Julia 1.7 on M1 is Incredible?

I recently spent a day fixing performance bottlenecks from my group’s research code (not important I think but I’m referring to ACE.jl). I had some unexpected experiences and am hoping somebody will help me understand? I work on Julia 1.7 on my M1 MacBook pro. After I was done optimizing I then tested also on Julia 1.6 on the M1, and on both 1.6 and 1.7 on an EPYC 7702 workstation.

The basic take-away: Julia 1.7 optimizes much better than 1.6 (my codes anyhow), and Julia 1.7 optimizes MUCH MUCH better on the M1 than on the EPYC. (what?!?)

  1. Small Surprise: 1.6 added an allocation close to some hot loops and the performance dropped by several factors. Nice that Julia keeps getting more and more clever about optimizing, I thought. But I was a bit surprised about this particular piece of code (see below).
  2. Big Surprise: On the EPYC workstation the results were similar for BOTH 1.6 and 1.7 as they were for 1.6 on the M1. That is, on 1.7, I had the same allocation problem as on 1.6. This only occurred on the EPYC but not on the M1. I have no explanation for this whatsoever?
  3. Medium Surprise: I fixed the allocations (again, see below) on all systems and Julia versions. Even now, the code on the M1 runs about a factor 3 faster than on the EPYC. Moreover, Julia 1.7 code runs about a 10-20% faster on both systems (nice!).

The last point is actually of practical importance and not just curiosity. Where do I need to start to fix the performance on the EPYC? Clock speeds are roughly the same, so is it the increases memory bandwidth of the M1 (almost double)? Cache? Something entirely different?

A little more detail:

The specific piece of code that the points above are referring to goes something like this (it is a little simplified, but I think the gist is right): this returns a thread-safe pre-allocated temporary array (if available on a stack inside basis.pool) and otherwise allocates one; the intention is that one almost always reuses the pre-allocated arrays, but to have a fall-back for faster development or testing when needed.

acquire!(basis, T) = hasproperty(basis, :pool) ? acquire!(basis.pool, T) : zeros(T, length(basis))
release!(basis, A) = hasproperty(basis, :pool) ? release!(basis.pool, A) : nothing.
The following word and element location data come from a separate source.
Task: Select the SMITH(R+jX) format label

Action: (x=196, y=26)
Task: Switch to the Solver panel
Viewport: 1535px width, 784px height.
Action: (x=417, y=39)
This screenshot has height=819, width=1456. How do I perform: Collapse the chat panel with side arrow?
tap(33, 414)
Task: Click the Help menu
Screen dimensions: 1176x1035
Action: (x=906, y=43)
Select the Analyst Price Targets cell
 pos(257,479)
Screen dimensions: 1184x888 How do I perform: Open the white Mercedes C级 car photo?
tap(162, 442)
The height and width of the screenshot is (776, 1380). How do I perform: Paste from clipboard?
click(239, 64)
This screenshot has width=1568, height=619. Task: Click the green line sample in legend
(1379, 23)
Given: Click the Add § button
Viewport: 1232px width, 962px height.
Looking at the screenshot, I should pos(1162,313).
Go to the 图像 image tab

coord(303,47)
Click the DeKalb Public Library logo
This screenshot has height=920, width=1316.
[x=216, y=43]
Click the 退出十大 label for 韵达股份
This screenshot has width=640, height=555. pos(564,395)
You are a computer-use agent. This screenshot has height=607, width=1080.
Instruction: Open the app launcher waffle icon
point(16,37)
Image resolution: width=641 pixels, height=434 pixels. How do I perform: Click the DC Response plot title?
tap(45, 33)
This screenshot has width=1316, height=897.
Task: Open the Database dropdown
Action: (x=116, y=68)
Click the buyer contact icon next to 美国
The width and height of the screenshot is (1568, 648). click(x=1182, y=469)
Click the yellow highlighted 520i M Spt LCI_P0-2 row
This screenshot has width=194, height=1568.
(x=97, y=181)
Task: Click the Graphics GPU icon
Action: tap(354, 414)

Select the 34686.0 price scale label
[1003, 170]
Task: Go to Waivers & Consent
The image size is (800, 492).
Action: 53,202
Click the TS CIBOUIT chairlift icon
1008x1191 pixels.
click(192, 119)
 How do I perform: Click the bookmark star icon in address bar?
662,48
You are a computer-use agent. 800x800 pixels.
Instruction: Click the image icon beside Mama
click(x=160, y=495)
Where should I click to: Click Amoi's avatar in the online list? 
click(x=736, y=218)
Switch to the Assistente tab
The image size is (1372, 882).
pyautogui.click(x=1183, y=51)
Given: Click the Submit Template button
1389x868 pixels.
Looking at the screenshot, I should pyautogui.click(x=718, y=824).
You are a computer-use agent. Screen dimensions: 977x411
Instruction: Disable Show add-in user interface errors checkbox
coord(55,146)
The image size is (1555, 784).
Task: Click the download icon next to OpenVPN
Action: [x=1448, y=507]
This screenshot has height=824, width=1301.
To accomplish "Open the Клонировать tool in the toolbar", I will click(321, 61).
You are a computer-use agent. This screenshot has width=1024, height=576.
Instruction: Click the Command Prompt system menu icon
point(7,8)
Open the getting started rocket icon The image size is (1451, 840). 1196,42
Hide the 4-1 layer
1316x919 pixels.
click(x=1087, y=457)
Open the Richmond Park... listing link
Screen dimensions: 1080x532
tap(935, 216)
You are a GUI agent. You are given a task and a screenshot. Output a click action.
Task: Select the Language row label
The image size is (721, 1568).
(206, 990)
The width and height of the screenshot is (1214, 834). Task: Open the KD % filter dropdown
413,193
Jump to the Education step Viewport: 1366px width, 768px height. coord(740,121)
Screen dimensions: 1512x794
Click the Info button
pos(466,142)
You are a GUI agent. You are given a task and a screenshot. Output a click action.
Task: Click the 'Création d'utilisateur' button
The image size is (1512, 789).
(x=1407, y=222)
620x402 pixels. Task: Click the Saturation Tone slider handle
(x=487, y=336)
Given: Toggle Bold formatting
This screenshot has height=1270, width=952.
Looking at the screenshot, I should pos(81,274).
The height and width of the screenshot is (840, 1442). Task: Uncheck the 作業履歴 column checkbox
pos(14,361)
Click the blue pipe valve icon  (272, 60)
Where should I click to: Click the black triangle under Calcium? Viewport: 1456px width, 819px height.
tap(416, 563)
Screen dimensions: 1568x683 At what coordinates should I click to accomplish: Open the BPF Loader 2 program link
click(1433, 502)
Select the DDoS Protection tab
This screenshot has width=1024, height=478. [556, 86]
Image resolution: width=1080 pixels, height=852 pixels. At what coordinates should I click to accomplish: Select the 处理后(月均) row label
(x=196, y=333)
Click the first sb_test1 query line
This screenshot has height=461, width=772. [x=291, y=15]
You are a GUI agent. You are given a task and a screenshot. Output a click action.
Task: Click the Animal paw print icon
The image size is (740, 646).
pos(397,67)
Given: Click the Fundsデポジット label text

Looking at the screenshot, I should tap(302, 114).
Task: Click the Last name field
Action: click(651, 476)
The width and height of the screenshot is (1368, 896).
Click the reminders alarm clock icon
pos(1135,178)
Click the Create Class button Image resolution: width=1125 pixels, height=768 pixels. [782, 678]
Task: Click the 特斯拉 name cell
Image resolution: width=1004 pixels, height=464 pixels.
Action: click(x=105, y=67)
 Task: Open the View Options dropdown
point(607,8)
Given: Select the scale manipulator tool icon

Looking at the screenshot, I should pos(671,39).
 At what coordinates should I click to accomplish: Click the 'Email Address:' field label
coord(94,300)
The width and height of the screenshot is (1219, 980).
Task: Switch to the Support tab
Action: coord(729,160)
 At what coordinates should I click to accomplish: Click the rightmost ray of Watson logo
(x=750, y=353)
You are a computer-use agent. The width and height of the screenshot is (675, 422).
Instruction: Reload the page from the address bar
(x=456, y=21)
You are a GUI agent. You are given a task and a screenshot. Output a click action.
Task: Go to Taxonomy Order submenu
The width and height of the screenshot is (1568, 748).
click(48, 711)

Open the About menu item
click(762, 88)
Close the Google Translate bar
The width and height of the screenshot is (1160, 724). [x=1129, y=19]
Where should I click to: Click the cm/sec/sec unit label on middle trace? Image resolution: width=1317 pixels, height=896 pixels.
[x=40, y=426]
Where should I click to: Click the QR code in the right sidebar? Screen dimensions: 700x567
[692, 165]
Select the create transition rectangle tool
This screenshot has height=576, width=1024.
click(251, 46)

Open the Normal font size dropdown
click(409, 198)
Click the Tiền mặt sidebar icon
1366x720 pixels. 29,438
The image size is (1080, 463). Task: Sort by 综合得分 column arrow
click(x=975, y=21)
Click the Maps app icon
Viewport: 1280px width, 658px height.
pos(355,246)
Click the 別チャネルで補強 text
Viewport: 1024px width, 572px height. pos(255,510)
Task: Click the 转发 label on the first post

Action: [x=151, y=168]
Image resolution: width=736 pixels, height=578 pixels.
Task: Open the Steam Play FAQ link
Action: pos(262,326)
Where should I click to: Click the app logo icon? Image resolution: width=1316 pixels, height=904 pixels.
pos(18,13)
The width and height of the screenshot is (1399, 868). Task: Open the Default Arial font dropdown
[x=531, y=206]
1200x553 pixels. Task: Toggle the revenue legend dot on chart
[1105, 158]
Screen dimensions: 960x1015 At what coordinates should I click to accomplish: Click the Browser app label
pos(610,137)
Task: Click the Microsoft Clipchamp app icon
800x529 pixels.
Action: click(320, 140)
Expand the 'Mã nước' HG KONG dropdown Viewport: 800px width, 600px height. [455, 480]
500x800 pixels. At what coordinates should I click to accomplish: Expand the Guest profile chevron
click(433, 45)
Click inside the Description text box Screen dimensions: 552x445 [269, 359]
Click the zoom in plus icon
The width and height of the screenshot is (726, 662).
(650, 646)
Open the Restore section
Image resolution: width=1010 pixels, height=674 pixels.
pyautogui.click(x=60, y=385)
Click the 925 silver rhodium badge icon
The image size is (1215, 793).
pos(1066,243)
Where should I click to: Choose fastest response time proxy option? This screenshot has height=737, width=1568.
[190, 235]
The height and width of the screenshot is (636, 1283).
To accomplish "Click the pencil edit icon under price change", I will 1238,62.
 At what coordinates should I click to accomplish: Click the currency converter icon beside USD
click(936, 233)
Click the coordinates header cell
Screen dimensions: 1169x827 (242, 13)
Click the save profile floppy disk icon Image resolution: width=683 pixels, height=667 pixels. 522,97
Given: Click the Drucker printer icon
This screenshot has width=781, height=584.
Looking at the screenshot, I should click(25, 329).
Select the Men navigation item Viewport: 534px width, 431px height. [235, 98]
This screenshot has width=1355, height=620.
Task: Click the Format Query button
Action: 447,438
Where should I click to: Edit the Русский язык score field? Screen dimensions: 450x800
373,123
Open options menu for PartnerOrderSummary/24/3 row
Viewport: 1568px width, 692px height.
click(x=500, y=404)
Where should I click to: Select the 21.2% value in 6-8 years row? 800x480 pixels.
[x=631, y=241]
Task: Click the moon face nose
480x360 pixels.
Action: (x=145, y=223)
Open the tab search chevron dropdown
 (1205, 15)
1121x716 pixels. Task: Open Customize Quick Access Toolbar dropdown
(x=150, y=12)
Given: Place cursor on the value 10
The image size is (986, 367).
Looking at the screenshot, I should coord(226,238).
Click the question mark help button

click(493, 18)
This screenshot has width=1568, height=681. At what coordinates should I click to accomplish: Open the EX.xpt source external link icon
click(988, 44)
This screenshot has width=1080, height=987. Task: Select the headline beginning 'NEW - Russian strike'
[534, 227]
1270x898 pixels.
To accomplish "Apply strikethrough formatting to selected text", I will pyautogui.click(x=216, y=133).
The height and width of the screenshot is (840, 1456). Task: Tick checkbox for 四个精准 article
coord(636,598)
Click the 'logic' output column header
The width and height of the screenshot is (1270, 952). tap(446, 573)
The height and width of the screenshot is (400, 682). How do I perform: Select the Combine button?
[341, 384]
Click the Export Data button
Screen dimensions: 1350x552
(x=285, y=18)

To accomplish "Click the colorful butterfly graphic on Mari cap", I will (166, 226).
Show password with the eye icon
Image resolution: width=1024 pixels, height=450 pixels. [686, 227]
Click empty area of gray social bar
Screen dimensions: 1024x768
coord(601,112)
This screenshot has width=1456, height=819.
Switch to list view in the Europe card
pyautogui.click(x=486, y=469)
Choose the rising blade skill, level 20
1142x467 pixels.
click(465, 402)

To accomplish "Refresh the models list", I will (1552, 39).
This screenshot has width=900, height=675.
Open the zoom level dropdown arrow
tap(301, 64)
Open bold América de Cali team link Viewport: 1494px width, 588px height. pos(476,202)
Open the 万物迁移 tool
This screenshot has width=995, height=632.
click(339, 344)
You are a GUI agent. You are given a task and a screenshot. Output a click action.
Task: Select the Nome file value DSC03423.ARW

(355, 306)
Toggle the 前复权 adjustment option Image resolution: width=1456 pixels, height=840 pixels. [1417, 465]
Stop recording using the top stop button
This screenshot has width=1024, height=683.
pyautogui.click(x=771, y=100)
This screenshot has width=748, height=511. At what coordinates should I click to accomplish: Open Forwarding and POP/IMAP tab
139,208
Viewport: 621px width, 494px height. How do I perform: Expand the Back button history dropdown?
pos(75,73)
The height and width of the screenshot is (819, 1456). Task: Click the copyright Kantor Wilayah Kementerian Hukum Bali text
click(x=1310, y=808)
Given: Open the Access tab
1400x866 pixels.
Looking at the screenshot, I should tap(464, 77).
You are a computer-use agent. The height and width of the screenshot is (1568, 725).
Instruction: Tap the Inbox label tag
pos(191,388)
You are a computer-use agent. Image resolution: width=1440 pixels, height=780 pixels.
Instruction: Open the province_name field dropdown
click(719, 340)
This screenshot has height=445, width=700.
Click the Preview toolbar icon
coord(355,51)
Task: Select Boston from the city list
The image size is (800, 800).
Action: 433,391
On all systems except 1.7 on M1, in order for my code to not allocate, I had to replace these functions with @generated functions that “manually” resolved the if hasproperty(basis, :pool) ... . The actual code is here just in case: [code], [tests].

Julia Version 1.7.0
Commit 3bf9d17731 (2021-11-30 12:12 UTC)
Platform Info:
  OS: macOS (arm64-apple-darwin21.1.0)
  CPU: Apple M1 Max
  WORD_SIZE: 64
  LIBM: libopenlibm
  LLVM: libLLVM-12.0.1 (ORCJIT, cyclone)

Julia Version 1.7.0
Commit 3bf9d17731 (2021-11-30 12:12 UTC)
Platform Info:
  OS: Linux (x86_64-pc-linux-gnu)
  CPU: AMD EPYC-Rome Processor
  WORD_SIZE: 64
  LIBM: libopenlibm
  LLVM: libLLVM-12.0.1 (ORCJIT, znver2)
2 Likes

@Elrod mentioned that it might be the cache sizes. We saw M1 dominating PDE benchmarks.

2 Likes

Yeah, 1.7 on my M1 has been awesome. Pretty much the only issue (and why I still use the x86 version of 1.6.* occasionally) is some issues with multithreading, but it looks like that is being addressed in 1.7.1.

2 Likes

You are not the first to notice

It even prompted me to look up the price of a new Macbook. I think I can wait 2x as long for my results :slight_smile:

Thanks for this link and the comments.

Still - my main surprise and puzzle is that J17 appears to produce different code in the M1 than in the EPYC, with fewer allocations (possibly due to improved constant propagation, but I’m not certain if this).

A different LLVM? Or does the compiler decide at random how much effort to put into optimising the code?

I have the 2020 MacBook with the original M1 chip and 1.7.1 is 30% – 50% faster than the 2019 8 core Intel IMac I have in my office. This is with openblas on the M1 and MKL on the Intel.

Eagerly awaiting a vendor blas for apple chips.